(Problem): Without the pictures, return each record as it appears.

Screenshot grounding data:
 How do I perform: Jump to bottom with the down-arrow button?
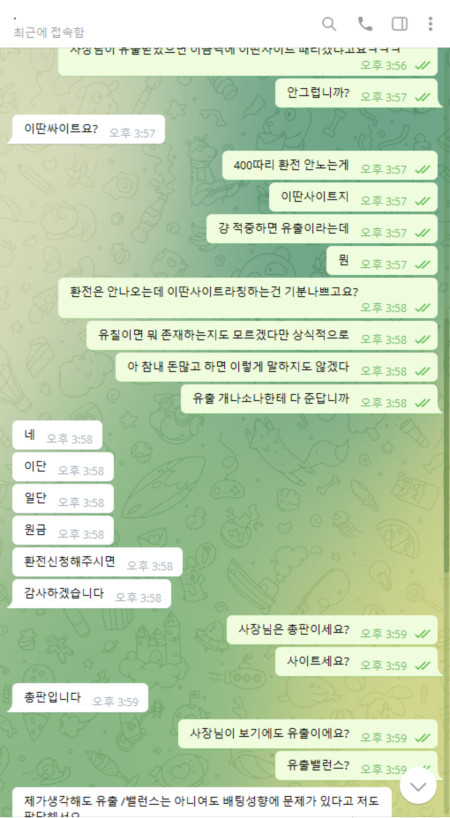pos(418,785)
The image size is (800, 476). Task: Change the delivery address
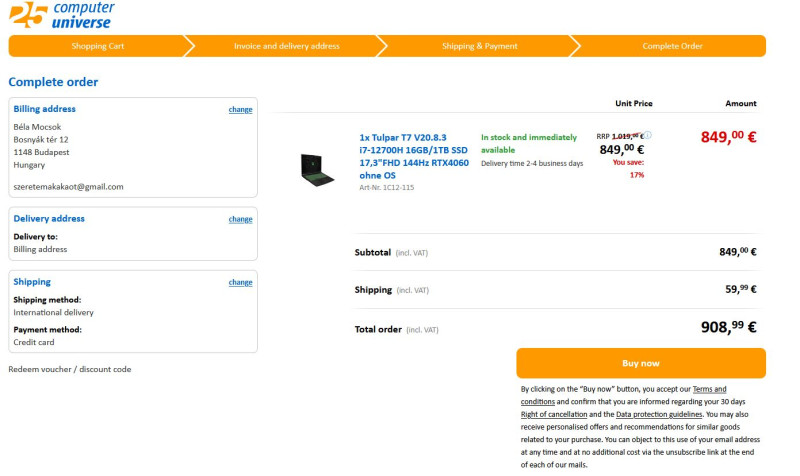tap(240, 219)
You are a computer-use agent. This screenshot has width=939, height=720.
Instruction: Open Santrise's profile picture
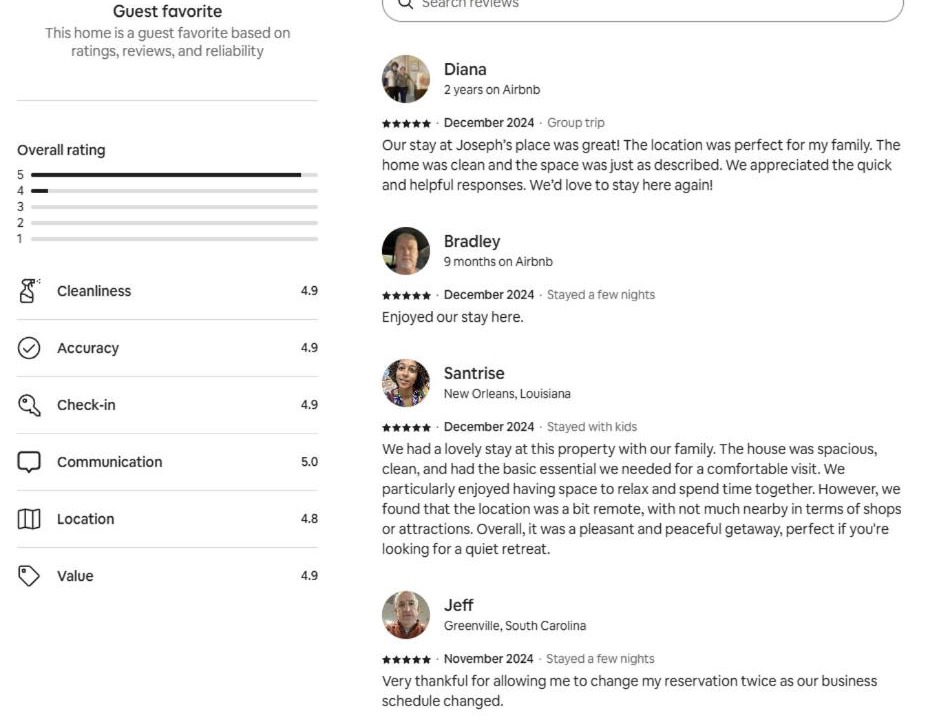click(x=406, y=383)
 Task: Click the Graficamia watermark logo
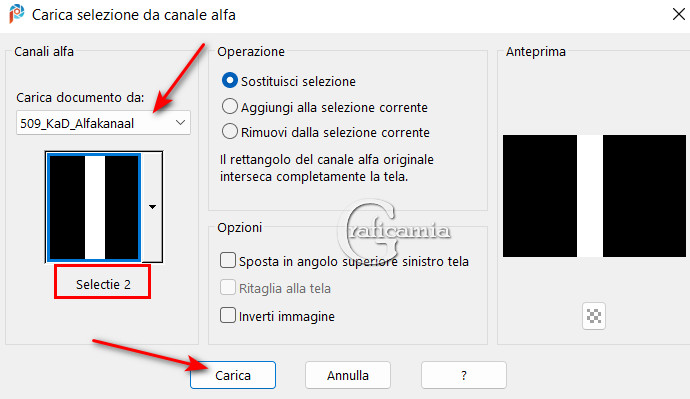393,231
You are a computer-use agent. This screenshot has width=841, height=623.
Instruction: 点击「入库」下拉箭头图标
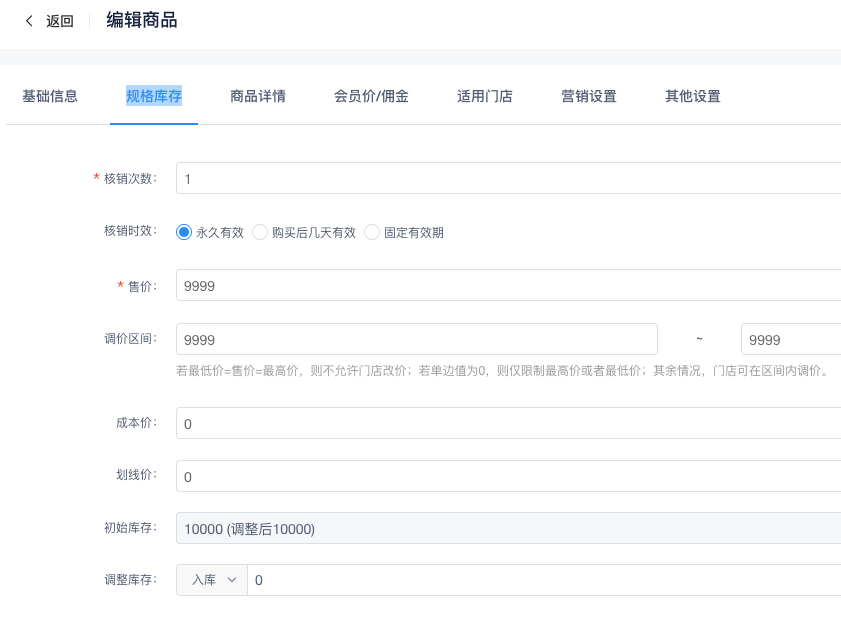(231, 580)
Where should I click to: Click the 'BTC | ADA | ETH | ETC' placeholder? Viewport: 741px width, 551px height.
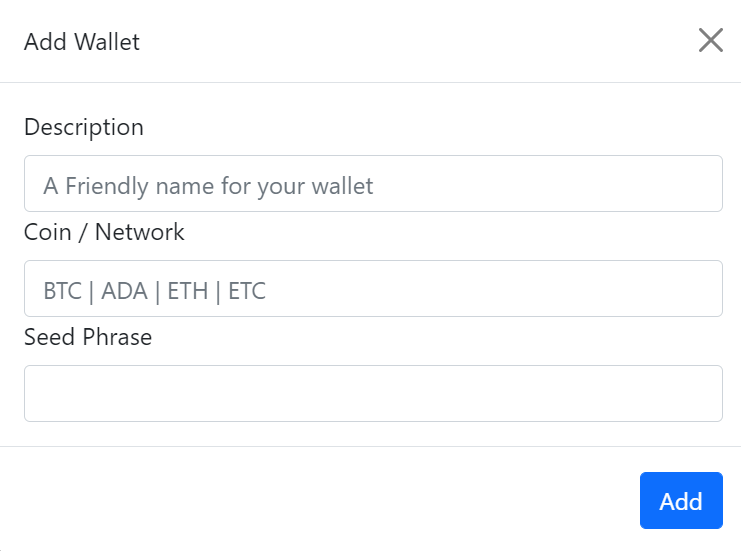coord(155,291)
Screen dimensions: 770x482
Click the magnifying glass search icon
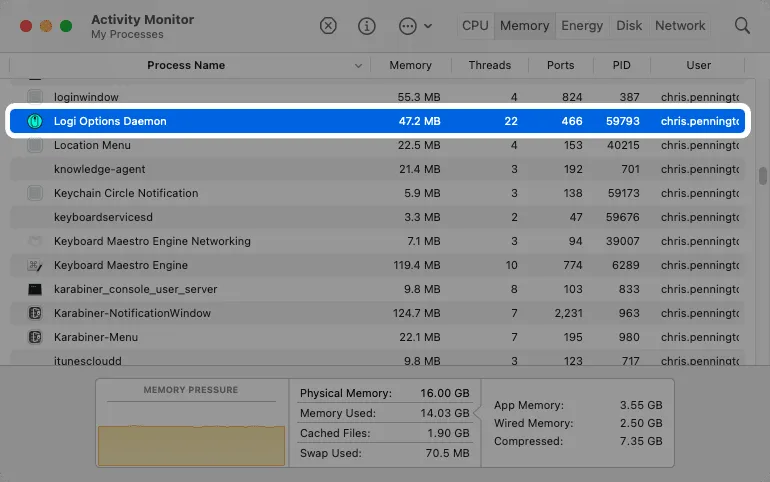coord(742,26)
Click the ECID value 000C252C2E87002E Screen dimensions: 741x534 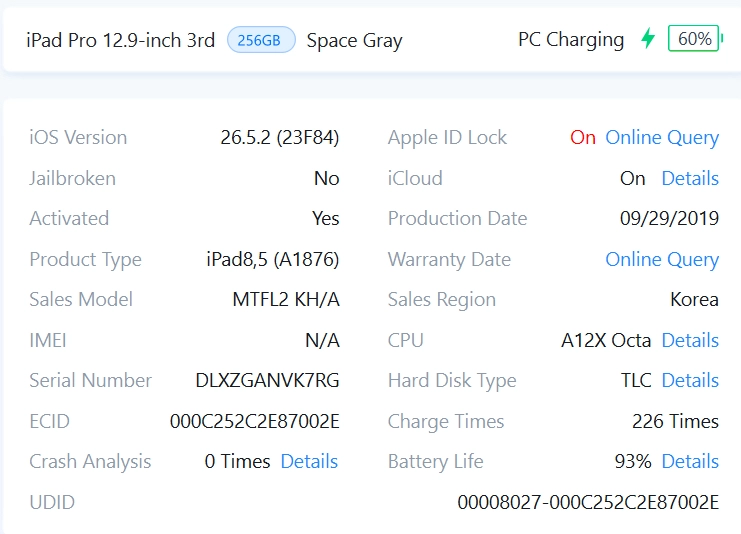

(Result of the task):
 How do I perform: Jump to bottom with the down-arrow button?
pos(418,785)
The image size is (800, 476). Task: Change the delivery address
tap(240, 219)
You are a computer-use agent. This screenshot has width=939, height=720.
Instruction: Open Santrise's profile picture
click(x=406, y=383)
 Task: Click the Graficamia watermark logo
393,231
You are a computer-use agent. This screenshot has width=841, height=623.
Instruction: 点击「入库」下拉箭头图标
(231, 580)
Where should I click to: Click the 'BTC | ADA | ETH | ETC' placeholder? Viewport: 741px width, 551px height.
coord(155,291)
Screen dimensions: 770x482
Click the magnifying glass search icon
coord(742,26)
Click the ECID value 000C252C2E87002E Screen dimensions: 741x534 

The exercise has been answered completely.